Инна красивым жестом откинулась на спинку кресла и опустила веки, а Борис вдруг увидел под ее глазами густую сеточку морщин и душой почувствовал, как тяжело было этой очаровательной женщине ожидать неизвестности и как измучило ее это ожидание. В следующую минуту ему стало хорошо на сердце от сознания того, что он сумел помочь человеку, попавшему в беду. Инна с минуту молчала, потом спросила, не открывая глаз:

— Ты не понял, кто это был с длинным именем?

— Нет.

— Ленин отец, Константин Анфиногентович.

— Ваш, то есть твой, муж?

— Нет. Я никогда не была замужем… А теперь можно я подремлю на твоем плече?

— Я очень рад. Положи головку сюда. Вот так. Спокойной ночи! Я тебя разбужу, как только объявят посадку.

— По-моему, ты юморист. Когда ее объявят, я проснусь, даже если во сне умру!

Вскоре Борис увидел, как Инна засыпает. Тело ее несколько раз вздрогнуло, голова чуточку сместилась и почти вплотную прижалась к его шее, губы приоткрылись, и послышалось ровное и спокойное дыхание. Он все еще не верил, что на его плече дремлет такая красивая и недоступная женщина, но все происходящее было реальным, и это дурманило и будоражило его воображение. Он ощущал чудное блаженство и купался в нем, словно влюбленный школьник, впервые обнявший девушку своей мечты…

Прошло часа полтора или больше. Громкоговоритель молчал, и Борис понял, что в самолетах, в радиоузлах и, наверное, во всей Вселенной люди уснули до утра. Ему захотелось сделать женщине приятное, и он нежно и осторожно переложил ее голову на свои колени. Инна улыбнулась, протянула руку и сжала его кисть. От этого прикосновения душа его встрепенулась, и на него нахлынуло сладкое желание погладить ее волосы, прижаться губами к ее губам и ощутить тепло ее дыхания.

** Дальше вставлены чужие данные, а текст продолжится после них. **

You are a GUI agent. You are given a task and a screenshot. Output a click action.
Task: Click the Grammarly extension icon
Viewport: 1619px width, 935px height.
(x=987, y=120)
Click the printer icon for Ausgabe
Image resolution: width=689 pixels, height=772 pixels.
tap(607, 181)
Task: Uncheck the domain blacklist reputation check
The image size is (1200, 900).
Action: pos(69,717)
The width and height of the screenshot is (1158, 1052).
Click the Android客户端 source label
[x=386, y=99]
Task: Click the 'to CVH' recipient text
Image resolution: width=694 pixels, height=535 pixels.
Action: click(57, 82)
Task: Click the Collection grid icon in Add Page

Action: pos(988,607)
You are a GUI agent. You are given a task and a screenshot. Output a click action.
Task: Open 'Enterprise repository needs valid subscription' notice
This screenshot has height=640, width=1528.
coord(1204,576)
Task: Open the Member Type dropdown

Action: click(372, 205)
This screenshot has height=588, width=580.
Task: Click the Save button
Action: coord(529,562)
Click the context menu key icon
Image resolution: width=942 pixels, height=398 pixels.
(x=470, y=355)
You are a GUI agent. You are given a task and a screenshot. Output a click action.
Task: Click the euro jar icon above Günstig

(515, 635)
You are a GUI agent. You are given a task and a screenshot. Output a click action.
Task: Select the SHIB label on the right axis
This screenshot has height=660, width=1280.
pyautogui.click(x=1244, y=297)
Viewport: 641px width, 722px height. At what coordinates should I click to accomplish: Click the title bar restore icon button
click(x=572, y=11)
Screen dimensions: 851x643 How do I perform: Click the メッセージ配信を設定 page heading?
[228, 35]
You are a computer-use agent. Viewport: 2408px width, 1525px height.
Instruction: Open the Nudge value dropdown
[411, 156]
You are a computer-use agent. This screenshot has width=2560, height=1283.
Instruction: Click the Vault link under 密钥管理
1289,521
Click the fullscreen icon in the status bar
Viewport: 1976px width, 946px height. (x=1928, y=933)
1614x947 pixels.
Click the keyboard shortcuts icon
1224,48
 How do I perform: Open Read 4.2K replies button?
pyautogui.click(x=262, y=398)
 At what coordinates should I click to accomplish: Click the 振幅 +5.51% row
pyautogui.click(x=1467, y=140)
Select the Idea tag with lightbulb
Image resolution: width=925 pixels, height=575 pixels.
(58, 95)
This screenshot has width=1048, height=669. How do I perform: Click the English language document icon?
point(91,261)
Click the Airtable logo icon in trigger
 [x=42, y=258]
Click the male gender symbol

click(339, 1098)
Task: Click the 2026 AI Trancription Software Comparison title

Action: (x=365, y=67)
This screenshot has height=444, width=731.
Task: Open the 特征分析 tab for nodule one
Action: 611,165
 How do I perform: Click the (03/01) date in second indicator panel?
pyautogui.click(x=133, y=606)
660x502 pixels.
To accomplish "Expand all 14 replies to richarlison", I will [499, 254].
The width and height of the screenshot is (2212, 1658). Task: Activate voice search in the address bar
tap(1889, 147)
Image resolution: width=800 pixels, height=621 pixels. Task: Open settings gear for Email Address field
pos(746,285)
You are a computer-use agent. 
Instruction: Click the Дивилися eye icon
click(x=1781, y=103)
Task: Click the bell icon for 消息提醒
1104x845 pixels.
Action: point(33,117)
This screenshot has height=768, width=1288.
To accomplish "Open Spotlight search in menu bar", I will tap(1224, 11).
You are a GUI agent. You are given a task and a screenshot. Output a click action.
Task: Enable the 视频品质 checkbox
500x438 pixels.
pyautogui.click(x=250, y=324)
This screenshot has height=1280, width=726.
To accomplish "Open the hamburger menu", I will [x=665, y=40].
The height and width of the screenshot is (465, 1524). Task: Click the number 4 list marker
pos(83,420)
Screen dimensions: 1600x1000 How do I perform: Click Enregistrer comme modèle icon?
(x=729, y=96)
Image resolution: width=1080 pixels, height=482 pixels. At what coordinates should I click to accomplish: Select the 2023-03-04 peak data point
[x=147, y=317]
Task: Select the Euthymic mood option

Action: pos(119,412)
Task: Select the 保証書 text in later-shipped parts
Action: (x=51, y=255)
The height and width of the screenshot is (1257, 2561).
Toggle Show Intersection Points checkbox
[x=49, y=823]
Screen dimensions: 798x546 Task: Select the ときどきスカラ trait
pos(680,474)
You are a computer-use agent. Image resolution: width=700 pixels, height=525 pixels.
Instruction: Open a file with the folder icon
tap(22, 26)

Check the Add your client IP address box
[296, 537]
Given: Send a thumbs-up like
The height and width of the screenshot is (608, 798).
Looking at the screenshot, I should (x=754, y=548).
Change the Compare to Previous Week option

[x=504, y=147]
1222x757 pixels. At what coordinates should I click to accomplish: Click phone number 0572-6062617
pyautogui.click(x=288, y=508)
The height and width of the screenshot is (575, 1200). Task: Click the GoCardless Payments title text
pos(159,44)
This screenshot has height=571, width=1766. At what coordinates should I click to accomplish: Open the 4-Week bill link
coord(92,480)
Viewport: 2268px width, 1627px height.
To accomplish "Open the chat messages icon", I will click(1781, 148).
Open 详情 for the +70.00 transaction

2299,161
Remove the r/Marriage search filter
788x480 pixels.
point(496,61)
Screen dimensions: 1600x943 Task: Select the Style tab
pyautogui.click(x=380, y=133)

— Я уже не сплю, — Инна словно почувствовала, что творится  в его душе, — расскажи еще что-нибудь о своей школе, о своих друзьях.

— Можно из раннего детства?

— Хоть с пеленок.

— Мы с матерью носим разные фамилии, и от этого я не раз попадал в анекдотические ситуации.

— Понятно, твоя мама не захотела брать лошадиную фамилию.

— Да.

— Извини, что я тебя перебила.

— Все нормально. Когда мне было двенадцать лет, я впервые попал на Южный берег Крыма. В это время мы жили километрах в двадцати от моря, в прекрасном селе с названием Ишунь. Взрослые часто ходили из Ишуни через перевал на Капсихор (ныне это село Морское) и рассказывали, что на Южном берегу растут пальмы, миндаль и инжир, цветут желтые розы и пышные орхидеи,  а вода в море настолько прозрачная, что в нее можно нырять с открытыми глазами. И мы, мальчишки, воспринимали Южный берег как экзотическую страну из сказочных приключений Синдбада-Морехода. Но, в отличие от далеких земель, куда отважный мореплаватель должен был добираться в течение многих лет, наша сказочная страна находилась почти рядом, и достичь ее можно было за один день, поэтому со временем чарующий берег оказался доступен и нам. И вот после окончания пятого класса мы, четверо друзей-одногодков, отправились в поход. Вышли задолго до восхода солнца и к вечеру были у моря. Сейчас трудно представить, как нам удалось не заблудиться в горах и в лесу, в оврагах и ущельях, среди лабиринта козьих троп, высокой травы и колючего кустарника. Однако мы вышли точно к морю, на пустынный пляж, и до самой темноты купались в теплой, прозрачной воде, дурачились на песке и наслаждались поистине райским местом. На берегу было так тепло и так хорошо, что мы решили заночевать прямо здесь. За день мы сильно проголодались и перед сном собрались основательно поужинать, то есть сварить кашу с салом  и устроить чаепитие. На песке валялось предостаточно сухих веток, корневищ, дощечек и водорослей, так что вскоре темноту озарило мощное пламя костра. По мере того как усиливался аппетитный аромат, исходящий от котелка, мы все ближе подсаживались к огню и все чаще пробовали на вкус свое варево. Каша почти созрела, когда вдруг вспыхнули голубые прожектора и ослепили нас чудовищно ярким светом. В следующую секунду нас окружили вооруженные солдаты-пограничники.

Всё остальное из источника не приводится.